Activity
Only the lines from the one containing "Choose Изображение in the block menu" through the end of the entries should be returned, exactly as they are, with the pictures omitted.

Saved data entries
►

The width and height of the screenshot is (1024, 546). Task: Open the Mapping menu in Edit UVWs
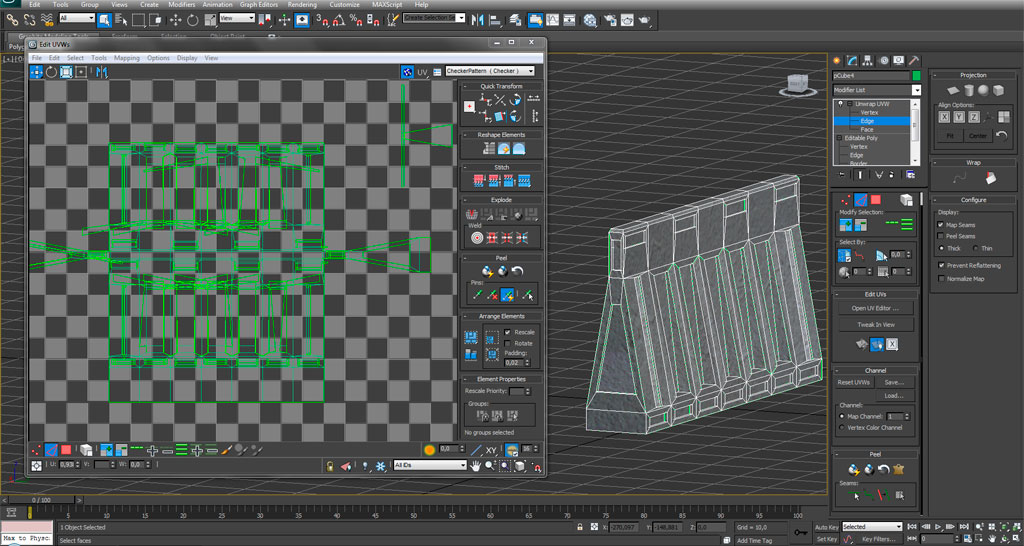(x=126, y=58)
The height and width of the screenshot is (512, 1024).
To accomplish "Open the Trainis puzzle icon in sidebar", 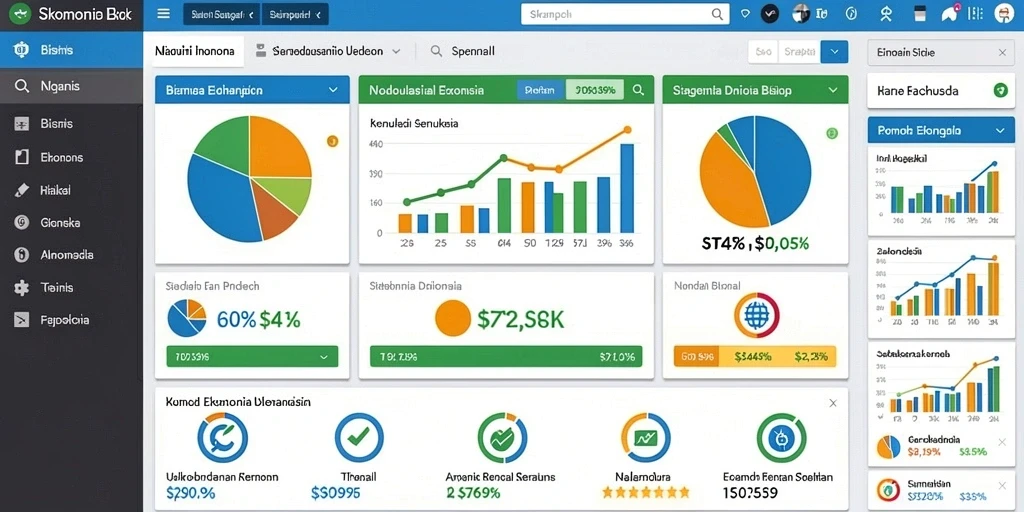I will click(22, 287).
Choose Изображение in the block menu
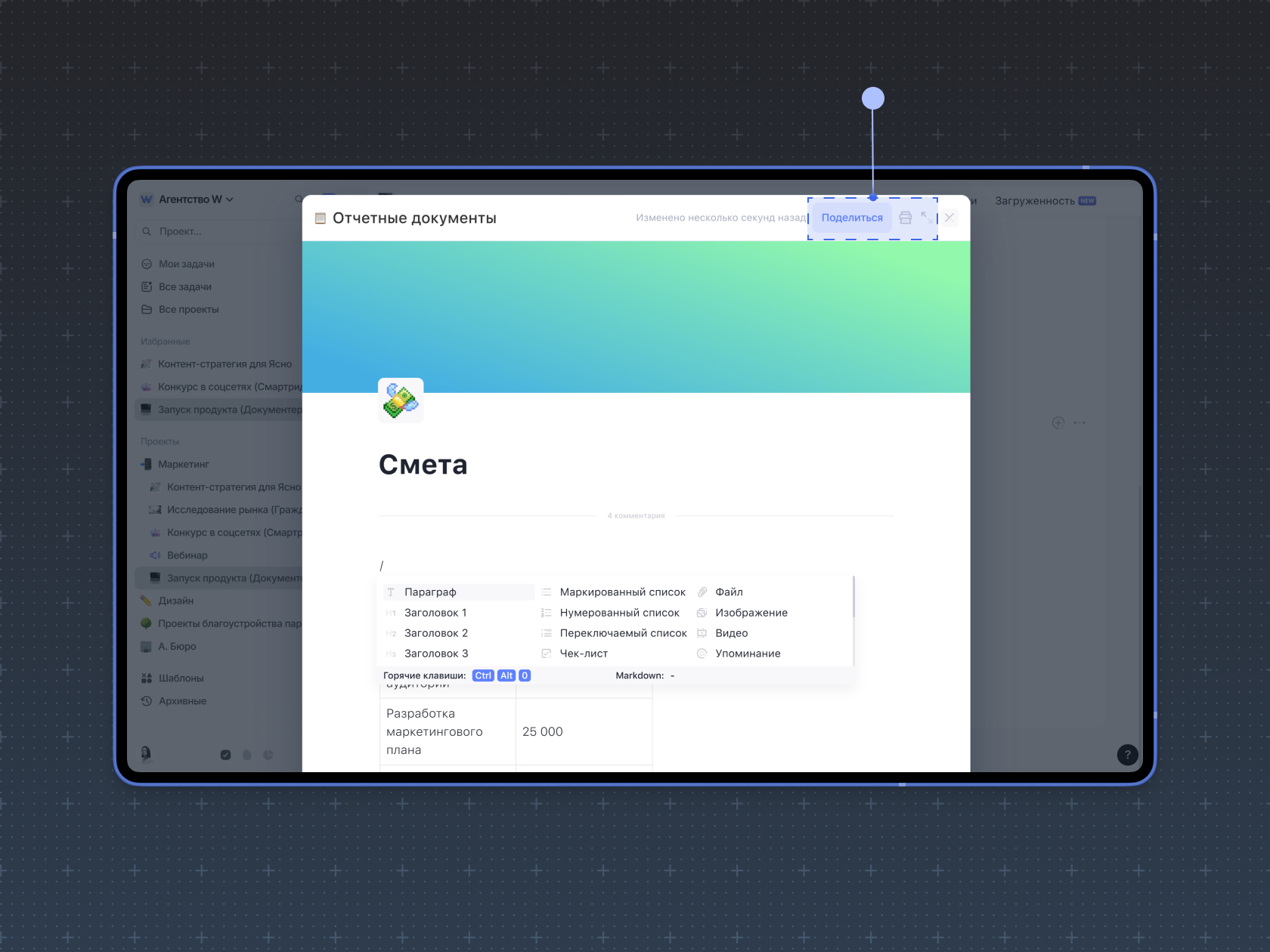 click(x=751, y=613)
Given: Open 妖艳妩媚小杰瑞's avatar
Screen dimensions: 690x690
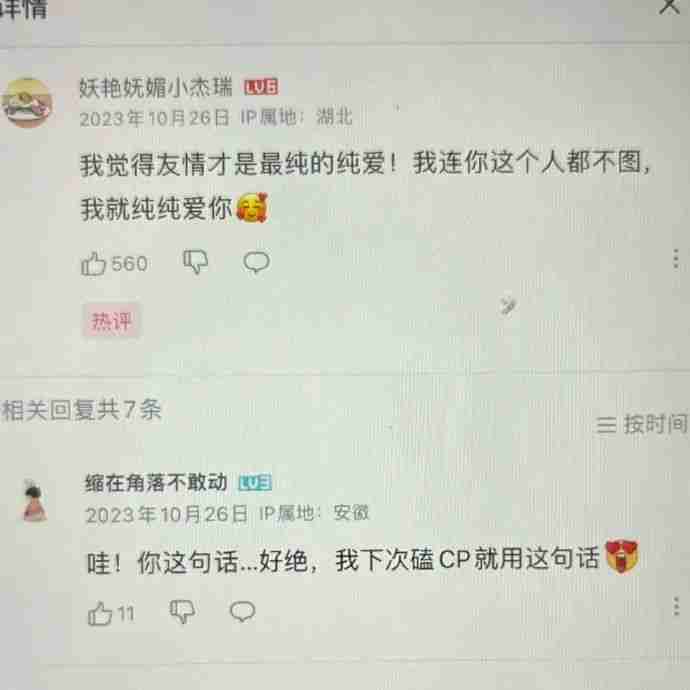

◄

Response area
Choose Изображение in the block menu
 click(x=751, y=613)
Given: Open 妖艳妩媚小杰瑞's avatar
Screen dimensions: 690x690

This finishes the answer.